21. Section 745.327 is amended by revising paragraphs (b)(1)(iv) and (b)(2)(ii) to read as follows:
(b) * * *
(1) * * *
(iv) Requirements that regulate the conduct of renovation activities as described at § 745.326.
(2) * * *
(ii) For the purposes of enforcing a renovation program, State or Tribal officials must be able to enter a firm's place of business or work site.

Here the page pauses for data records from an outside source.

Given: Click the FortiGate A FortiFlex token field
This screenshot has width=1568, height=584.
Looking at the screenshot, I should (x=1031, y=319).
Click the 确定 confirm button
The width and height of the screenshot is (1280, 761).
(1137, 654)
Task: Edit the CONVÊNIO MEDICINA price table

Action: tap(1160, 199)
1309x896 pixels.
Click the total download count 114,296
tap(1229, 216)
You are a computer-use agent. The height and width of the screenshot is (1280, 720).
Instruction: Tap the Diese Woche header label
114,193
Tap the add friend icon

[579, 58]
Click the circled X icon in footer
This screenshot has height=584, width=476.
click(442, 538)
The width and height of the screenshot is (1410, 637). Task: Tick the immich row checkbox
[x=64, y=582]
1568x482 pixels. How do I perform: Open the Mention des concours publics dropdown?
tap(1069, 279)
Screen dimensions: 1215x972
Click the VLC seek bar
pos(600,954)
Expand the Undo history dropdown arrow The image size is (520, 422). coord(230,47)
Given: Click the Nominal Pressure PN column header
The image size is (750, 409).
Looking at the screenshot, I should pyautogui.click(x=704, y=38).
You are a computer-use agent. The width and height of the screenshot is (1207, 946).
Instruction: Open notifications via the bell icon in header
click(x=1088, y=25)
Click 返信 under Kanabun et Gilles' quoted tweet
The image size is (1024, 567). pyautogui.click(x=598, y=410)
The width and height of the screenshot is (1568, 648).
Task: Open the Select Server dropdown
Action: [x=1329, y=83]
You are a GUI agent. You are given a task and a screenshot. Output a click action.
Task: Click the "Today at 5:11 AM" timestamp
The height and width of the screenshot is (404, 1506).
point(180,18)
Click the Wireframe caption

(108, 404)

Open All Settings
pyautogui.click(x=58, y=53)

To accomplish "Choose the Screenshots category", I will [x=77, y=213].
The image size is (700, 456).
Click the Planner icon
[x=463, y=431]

22. Section 745.339 is revised to read as follows:
States and Indian Tribes may seek authorization to administer and enforce subpart L of this part pursuant to this subpart at any time. States and Indian Tribes may seek authorization to administer and enforce the pre-renovation education provisions of subpart E of this part pursuant to this subpart at any time. States and Indian Tribes may seek authorization to administer and enforce all of subpart E of this part pursuant to this subpart effective June 23, 2008.